Then I sat at the window in my room to wait for Koster.
It was very still.
I thought that to-morrow evening I should be with Pat, and suddenly a hot, wild expectancy seized me, before which all else—fear, anxiety, melancholy, despair—vanished.
To-morrow evening I would be with her —that was an inconceivable happiness, something I had almost ceased to think possible again.
So much had perished since then.
I took my bag and went down.
Everything was suddenly near and warm, the staircase, the stale smell of the landing, the cold, glinting rubber-grey of the asphalt, over which Karl was just approaching.
"I've brought a few rugs," said Koster. "It will be cold.
Wrap yourself well in."
"We take turns driving, eh?" I asked.
"Yes.
But I'll drive to start.
I had a sleep this afternoon."
Half an hour later we left the city behind us and the immense silence of the clear moonlit night received us.
The road ran white ahead to the skyline.
It was so bright we were able to drive without the searchlight.
The sound of the engine was like a deep organ note; it did not disturb the stillness, only made it the more sensible.
"You ought to sleep a bit," said Koster.
I shook my head.
"Can't, Otto."
"Then stretch out at least, so you'll be fresh early to-morrow.
We have all Germany to cross yet."
"I rest like this quite well."
I remained seated beside Koster.
The moon glided slowly across the sky.
The fields gleamed like mother-of-pearl.
Now and then villages flew past,, sometimes a town, asleep, empty, the gullies of the streets between the rows of houses filled with ghostly, immaterial moonlight that made the night an unreal film picture.
Toward morning it turned cold.
The meadows were suddenly shimmering with dew, the trees stood out like molten steel against the greying sky; in the woods it began to blow and here and there from chimneys streamers of smoke arose.
We changed over and I drove till ten.
Then we had a hasty breakfast at. an inn by the roadside and I drove again till twelve. From then on Koster kept the wheel.
It went quicker when he drove alone.
In the afternoon, as it was turning dark, we reached the mountains.
We had snow chains and shovels with us and enquired how far we would be able to get.
"With chains you might try it," said the secretary of the Automobile Club. "There's very little snow this year.
But how it may be the last few kilometres I can't say exactly.
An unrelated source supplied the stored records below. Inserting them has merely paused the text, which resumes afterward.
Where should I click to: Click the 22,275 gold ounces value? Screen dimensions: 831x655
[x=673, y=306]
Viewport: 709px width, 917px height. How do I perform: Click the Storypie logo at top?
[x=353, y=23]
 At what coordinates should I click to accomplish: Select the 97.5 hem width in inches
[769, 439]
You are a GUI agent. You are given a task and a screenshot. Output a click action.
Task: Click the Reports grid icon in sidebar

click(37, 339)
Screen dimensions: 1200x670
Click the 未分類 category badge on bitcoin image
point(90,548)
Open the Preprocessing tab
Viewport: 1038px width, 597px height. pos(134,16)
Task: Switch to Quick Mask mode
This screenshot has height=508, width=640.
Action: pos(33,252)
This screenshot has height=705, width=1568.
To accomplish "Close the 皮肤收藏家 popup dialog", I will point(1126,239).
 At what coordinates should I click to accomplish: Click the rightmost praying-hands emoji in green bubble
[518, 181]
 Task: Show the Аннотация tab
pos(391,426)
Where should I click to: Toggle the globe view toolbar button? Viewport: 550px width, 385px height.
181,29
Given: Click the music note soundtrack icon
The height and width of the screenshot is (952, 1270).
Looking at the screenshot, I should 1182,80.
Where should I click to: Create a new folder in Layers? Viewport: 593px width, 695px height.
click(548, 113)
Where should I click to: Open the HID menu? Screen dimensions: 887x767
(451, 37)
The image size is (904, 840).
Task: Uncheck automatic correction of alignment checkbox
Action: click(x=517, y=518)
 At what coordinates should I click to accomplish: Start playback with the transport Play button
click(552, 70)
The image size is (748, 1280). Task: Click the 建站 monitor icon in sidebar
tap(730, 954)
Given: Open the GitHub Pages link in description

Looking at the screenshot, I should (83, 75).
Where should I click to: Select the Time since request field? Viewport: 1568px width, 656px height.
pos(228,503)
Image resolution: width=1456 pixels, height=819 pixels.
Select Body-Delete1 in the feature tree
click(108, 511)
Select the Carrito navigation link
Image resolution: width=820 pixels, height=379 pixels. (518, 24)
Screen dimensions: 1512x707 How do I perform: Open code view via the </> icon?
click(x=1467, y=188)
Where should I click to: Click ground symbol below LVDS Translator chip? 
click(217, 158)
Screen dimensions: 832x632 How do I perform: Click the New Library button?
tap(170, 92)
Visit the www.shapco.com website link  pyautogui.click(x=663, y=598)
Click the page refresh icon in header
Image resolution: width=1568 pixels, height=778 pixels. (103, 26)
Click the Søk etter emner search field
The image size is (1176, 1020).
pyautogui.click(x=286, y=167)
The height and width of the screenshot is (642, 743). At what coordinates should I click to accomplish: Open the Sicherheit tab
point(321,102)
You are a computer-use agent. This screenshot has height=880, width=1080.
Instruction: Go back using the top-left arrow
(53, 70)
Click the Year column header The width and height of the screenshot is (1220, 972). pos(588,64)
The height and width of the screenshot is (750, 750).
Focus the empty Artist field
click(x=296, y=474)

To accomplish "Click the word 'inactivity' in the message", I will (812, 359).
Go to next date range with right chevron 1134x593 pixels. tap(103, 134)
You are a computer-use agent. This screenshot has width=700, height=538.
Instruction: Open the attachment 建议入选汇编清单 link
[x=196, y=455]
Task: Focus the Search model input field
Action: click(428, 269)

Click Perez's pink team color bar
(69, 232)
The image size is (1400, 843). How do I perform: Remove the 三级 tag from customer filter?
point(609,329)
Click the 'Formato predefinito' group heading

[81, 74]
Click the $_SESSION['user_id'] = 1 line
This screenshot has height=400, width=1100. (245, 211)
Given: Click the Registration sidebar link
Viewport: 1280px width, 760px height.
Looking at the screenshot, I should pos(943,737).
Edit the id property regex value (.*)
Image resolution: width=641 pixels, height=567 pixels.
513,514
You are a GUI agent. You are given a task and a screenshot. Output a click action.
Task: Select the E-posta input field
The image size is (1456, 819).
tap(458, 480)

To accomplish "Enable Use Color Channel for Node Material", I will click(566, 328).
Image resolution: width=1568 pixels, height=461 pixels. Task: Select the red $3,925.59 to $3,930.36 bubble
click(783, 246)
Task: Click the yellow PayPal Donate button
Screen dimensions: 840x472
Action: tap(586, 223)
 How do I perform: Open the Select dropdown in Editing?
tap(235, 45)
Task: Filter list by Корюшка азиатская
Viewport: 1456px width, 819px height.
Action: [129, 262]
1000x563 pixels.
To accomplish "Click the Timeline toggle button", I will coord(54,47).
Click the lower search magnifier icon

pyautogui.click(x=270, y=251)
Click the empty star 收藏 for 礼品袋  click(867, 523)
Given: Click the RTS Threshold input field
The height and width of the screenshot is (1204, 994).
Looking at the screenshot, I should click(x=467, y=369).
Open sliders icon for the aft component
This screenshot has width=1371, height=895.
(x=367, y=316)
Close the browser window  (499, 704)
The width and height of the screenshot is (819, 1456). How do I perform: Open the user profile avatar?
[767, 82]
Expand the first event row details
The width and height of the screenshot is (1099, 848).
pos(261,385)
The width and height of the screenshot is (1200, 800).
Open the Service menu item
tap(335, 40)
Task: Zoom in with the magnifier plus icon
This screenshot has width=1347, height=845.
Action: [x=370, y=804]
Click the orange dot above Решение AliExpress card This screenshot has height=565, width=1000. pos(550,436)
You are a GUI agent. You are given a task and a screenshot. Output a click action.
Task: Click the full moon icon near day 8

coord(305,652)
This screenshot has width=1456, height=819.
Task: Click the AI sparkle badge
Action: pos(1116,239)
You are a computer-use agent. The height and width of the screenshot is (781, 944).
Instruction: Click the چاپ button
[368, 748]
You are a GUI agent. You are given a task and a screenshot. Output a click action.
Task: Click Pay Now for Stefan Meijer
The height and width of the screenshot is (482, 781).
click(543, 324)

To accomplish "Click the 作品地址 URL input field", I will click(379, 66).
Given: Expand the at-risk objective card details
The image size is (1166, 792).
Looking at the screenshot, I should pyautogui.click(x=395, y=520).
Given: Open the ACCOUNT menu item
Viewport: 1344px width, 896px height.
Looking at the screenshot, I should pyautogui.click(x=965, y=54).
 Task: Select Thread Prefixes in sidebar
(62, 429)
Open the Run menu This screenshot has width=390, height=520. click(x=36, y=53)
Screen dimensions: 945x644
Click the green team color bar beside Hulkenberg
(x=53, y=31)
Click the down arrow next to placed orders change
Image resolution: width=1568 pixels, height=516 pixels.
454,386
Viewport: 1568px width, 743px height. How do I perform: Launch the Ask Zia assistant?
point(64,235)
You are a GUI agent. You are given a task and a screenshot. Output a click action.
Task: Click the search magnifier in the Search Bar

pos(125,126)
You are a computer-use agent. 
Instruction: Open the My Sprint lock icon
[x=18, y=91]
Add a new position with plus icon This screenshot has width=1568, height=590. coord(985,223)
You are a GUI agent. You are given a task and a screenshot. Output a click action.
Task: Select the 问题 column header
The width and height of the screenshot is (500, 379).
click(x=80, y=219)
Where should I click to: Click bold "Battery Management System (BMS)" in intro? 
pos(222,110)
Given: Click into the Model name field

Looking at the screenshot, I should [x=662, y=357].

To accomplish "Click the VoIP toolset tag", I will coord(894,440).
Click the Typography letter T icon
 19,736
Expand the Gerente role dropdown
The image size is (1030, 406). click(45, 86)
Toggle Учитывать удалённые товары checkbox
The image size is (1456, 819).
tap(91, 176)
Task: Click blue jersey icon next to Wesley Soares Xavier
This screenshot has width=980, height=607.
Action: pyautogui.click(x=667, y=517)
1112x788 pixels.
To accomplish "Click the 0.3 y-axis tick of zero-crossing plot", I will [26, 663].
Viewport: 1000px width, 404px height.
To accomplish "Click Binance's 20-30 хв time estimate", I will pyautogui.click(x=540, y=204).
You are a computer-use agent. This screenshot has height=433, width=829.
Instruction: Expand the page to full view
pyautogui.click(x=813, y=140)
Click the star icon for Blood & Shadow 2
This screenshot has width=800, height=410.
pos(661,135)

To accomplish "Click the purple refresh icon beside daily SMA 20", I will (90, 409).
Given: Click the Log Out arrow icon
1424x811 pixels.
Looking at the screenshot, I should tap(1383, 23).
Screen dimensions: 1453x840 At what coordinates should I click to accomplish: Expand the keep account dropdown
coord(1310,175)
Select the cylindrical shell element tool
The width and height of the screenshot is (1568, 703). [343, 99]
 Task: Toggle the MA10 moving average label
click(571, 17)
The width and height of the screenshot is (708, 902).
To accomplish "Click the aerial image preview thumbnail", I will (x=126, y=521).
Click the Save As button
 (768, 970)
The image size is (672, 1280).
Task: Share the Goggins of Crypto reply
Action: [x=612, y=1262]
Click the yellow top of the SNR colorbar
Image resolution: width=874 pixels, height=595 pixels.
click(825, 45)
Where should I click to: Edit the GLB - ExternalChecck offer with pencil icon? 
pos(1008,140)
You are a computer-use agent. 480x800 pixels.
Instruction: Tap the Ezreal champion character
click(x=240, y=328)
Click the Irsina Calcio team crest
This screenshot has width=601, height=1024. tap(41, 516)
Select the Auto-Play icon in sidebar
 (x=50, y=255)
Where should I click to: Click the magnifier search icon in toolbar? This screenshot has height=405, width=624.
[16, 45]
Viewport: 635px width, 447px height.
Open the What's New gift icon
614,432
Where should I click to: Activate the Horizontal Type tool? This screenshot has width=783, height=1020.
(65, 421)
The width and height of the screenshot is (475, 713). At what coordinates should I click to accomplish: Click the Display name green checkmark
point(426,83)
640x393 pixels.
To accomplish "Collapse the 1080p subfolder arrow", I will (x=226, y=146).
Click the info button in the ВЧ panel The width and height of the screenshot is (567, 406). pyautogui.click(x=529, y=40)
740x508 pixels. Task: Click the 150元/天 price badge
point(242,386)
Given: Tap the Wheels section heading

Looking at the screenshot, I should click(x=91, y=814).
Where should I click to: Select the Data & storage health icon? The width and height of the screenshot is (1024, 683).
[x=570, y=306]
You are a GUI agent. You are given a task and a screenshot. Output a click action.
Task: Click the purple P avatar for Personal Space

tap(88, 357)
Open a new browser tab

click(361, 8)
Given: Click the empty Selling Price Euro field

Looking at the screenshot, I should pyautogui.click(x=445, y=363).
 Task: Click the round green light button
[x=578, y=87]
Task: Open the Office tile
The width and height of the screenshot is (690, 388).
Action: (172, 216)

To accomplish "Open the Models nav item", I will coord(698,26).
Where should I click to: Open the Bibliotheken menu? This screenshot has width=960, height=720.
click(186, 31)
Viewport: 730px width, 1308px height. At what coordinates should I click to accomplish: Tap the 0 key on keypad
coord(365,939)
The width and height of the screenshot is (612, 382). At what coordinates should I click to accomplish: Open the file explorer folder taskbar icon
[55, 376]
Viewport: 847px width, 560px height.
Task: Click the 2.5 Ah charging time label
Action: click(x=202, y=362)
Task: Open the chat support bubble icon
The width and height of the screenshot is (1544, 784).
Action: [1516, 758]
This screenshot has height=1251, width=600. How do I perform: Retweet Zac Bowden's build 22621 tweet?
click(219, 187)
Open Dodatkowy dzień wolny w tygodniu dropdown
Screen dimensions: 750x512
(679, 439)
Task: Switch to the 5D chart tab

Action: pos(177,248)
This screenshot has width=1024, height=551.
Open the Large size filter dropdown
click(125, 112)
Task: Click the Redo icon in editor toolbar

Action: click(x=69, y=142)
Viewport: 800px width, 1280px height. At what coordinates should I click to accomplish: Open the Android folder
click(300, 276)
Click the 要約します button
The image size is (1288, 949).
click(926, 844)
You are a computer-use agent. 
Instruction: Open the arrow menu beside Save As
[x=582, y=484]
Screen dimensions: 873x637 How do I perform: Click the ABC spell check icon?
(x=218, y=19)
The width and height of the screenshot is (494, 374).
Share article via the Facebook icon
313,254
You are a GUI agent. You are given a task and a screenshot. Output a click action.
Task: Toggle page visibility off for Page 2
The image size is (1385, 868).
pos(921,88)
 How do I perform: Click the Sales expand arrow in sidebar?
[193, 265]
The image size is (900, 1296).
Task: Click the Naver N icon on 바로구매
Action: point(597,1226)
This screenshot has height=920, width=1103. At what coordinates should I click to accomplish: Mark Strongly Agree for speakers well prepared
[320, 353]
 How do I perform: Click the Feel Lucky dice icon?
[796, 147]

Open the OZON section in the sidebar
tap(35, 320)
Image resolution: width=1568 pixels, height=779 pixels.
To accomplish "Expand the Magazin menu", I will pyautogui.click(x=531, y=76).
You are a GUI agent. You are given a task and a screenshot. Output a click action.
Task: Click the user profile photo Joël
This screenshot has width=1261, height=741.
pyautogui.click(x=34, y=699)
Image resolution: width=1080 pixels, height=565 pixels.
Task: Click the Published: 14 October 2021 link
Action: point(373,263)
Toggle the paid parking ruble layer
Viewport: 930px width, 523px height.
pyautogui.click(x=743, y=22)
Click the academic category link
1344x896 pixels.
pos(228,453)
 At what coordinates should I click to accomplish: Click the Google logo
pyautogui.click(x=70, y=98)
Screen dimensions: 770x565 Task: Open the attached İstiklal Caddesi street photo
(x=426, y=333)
You may stick there possibly."
We had a big start on the train and decided to try and get right up.
It was cold so there was no fear of fog.
The car climbed the zigzags like a clock.
Halfway up we put on the snow chains.
The road was shovelled clear but at many places it was iced over and the car danced and skidded.
Occasionally we had to get out and push.
Twice we sank and had to shovel Karl out.
At the last village we got them to give us a bucket of sand, for we were now very high and were anxious lest the curves on the descent ahead might be iced.
It was now quite dark, the mountain walls towered steep and bare above us into the night, the pass narrowed, the engine roared in bottom gear, and curve after curve dropped downward.
Suddenly the beam of the searchlight slid off the slope and plunged into nothingness, the mountains opened, and lying before us we saw below the network of the village lights.
The car thundered through between the bright shops of the main street.
Pedestrians sprang aside; startled by the unusual sight, horses shied; a sleigh set off down a slope on its own; the car raced up the turns to the sanatorium and pulled up in front of the porch.
I jumped out; as through a veil I saw curious faces, people, the office, the lift; then I ran down the white corridor, threw open the door, and saw Pat; as I had seen her a hundred times in dream and desire, she came toward me and I held her in my arms like life itself and more than life.